■ Source ■
-.-.-

The following code uses `wcls()` to estimate the fully marginal causal excursion effect from a synthetic data set `data_mimicHeartSteps` that mimics the HeartSteps V1 MRT (@klasnja2015). This data set contains observations for 37 individuals at 210 different time points. The data set contains the following variables:

+ `userid`: id number of an individual.
+ `time`: index of decision point.
+ `day_in_study`: day in the study.
+ `logstep_30min`: the proximal outcome, i.e., the step count in the 30 minutes following the current decision point (log-transformed).
+ `logstep_30min_lag1`: the proximal outcome at the previous decision point (lag-1 outcome), i.e., the step count in the 30 minutes following the previous decision point (log-transformed).
+ `logstep_pre30min`: the step count in the 30 minutes prior to the current decision point (log-transformed).

-.-.-

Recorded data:
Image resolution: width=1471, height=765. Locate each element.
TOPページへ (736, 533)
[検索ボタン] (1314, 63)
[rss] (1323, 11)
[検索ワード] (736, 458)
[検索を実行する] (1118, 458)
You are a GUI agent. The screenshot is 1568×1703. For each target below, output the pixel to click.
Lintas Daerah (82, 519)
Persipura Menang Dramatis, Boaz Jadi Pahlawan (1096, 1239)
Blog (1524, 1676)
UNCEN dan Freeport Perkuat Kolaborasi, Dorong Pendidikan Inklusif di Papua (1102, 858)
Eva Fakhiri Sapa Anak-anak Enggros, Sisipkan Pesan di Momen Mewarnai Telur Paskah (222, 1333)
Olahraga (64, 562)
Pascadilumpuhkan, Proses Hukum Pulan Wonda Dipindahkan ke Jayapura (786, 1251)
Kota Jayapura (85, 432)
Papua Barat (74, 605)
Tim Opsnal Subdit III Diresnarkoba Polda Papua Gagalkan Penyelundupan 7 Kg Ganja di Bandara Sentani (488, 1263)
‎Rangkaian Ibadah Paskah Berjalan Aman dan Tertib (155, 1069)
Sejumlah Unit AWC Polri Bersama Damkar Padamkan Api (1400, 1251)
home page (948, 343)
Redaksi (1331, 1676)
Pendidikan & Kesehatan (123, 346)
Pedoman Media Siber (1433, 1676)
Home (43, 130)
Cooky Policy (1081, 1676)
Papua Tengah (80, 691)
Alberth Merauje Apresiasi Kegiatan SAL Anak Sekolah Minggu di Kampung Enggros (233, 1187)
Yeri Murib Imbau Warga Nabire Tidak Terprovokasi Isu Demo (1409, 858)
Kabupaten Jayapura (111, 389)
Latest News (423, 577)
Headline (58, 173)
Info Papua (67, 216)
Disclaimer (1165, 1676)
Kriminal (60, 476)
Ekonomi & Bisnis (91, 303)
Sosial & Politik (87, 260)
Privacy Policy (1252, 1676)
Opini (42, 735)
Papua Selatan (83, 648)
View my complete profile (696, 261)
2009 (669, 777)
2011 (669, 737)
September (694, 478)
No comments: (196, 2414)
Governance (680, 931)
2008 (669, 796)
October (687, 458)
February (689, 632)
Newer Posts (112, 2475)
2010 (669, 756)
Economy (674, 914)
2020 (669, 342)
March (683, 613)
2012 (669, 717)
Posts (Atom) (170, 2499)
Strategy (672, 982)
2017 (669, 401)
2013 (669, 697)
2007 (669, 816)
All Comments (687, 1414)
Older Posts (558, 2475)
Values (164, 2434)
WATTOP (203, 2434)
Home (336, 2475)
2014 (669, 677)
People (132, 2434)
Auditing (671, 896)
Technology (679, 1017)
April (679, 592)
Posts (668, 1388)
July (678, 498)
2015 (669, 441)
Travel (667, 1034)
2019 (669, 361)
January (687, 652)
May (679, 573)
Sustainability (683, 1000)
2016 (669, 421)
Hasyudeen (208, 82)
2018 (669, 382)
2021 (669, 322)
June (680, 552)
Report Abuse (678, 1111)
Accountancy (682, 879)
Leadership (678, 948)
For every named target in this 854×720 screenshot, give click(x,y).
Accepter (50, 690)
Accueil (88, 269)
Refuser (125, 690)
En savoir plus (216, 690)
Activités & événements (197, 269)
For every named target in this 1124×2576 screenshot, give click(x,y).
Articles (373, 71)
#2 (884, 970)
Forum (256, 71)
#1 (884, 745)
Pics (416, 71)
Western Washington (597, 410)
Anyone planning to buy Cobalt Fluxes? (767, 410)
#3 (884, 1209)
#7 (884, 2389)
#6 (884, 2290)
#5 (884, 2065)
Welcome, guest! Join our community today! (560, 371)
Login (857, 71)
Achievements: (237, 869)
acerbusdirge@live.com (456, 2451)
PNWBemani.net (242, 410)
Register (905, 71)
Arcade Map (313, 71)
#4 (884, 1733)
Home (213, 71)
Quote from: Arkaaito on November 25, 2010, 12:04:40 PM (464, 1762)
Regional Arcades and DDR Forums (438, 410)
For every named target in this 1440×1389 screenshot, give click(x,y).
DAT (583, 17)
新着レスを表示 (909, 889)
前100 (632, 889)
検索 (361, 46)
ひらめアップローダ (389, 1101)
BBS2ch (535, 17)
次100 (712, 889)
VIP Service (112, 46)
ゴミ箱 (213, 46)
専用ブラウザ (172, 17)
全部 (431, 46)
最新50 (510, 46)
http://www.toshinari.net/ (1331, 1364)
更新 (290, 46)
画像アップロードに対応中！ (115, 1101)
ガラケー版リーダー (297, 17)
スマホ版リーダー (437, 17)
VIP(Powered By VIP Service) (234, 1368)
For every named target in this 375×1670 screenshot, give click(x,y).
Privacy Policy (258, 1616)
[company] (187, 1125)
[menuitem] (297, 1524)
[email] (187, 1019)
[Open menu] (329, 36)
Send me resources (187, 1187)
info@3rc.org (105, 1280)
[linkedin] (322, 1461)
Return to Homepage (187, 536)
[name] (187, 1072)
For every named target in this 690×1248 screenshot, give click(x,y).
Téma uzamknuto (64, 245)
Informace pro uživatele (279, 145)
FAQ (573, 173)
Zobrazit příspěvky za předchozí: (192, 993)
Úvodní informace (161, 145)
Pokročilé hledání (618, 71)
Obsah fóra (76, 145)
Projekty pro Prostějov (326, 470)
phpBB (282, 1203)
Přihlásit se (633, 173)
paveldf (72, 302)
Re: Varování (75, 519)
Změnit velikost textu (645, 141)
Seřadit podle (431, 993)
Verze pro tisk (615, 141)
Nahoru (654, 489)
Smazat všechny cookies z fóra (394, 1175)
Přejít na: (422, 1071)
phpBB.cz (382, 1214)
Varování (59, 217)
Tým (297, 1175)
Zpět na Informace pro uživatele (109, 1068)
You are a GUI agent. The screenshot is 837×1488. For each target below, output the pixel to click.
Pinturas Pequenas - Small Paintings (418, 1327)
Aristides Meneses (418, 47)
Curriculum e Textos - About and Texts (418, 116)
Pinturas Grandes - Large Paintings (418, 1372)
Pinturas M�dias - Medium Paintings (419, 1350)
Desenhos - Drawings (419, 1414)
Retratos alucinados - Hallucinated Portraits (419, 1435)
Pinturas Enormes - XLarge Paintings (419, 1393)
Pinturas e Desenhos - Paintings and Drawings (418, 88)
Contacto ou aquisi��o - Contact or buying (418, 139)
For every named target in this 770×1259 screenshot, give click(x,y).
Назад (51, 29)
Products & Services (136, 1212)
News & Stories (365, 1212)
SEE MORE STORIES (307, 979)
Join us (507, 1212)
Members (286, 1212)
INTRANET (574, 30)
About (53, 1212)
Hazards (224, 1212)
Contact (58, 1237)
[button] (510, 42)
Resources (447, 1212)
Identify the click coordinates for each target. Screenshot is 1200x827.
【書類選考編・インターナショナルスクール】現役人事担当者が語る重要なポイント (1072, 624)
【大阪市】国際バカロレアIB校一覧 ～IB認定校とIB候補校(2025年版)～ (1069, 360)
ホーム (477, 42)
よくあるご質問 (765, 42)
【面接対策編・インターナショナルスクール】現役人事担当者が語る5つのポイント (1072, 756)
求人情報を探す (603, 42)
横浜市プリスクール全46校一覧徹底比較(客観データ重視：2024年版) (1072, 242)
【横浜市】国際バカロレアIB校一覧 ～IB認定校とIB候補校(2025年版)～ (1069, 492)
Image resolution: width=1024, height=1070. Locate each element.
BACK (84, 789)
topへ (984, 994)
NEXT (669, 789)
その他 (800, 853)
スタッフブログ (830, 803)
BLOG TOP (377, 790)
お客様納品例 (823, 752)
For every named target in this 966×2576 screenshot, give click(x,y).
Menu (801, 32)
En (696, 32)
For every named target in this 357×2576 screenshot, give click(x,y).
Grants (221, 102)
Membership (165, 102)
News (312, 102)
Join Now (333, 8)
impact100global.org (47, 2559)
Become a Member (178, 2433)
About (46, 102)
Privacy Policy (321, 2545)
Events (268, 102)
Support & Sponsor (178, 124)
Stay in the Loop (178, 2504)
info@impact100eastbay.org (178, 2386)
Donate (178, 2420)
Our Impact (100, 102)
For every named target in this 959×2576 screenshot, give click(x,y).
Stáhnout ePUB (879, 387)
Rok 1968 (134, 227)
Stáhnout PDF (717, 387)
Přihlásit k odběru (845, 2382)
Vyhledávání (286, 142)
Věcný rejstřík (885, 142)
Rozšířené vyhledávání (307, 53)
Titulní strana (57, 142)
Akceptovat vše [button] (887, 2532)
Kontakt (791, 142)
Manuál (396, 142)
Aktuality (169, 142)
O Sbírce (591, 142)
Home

-.-.-

■ Your tasks ■
[1] In the description of the synthetic HeartSteps data set, swap "decision point" for "decision time" and write out again the portion starting with "The following code" and going on through "previous decision point (log-transformed).".
[2] Extend the description of the synthetic HeartSteps data set, picking up after its last sentence.

■ Answers to the exercises ■
[1]
The following code uses `wcls()` to estimate the fully marginal causal excursion effect from a synthetic data set `data_mimicHeartSteps` that mimics the HeartSteps V1 MRT (@klasnja2015). This data set contains observations for 37 individuals at 210 different time points. The data set contains the following variables:

+ `userid`: id number of an individual.
+ `time`: index of decision time.
+ `day_in_study`: day in the study.
+ `logstep_30min`: the proximal outcome, i.e., the step count in the 30 minutes following the current decision time (log-transformed).
+ `logstep_30min_lag1`: the proximal outcome at the previous decision time (lag-1 outcome), i.e., the step count in the 30 minutes following the previous decision time (log-transformed).

[2]
+ `is_at_home_or_work`: whether the individual is at home or work (=1) or at other locations (=0) at the current decision point.
+ `intervention`: whether the intervention is randomized to be delivered (=1) or not (=0) at the current decision point; the randomization probability is a constant 0.6 for this data set, mimicking HeartSteps V1.
+ `avail`: whether the individual is available (=1) or not (=0) at the current decision point.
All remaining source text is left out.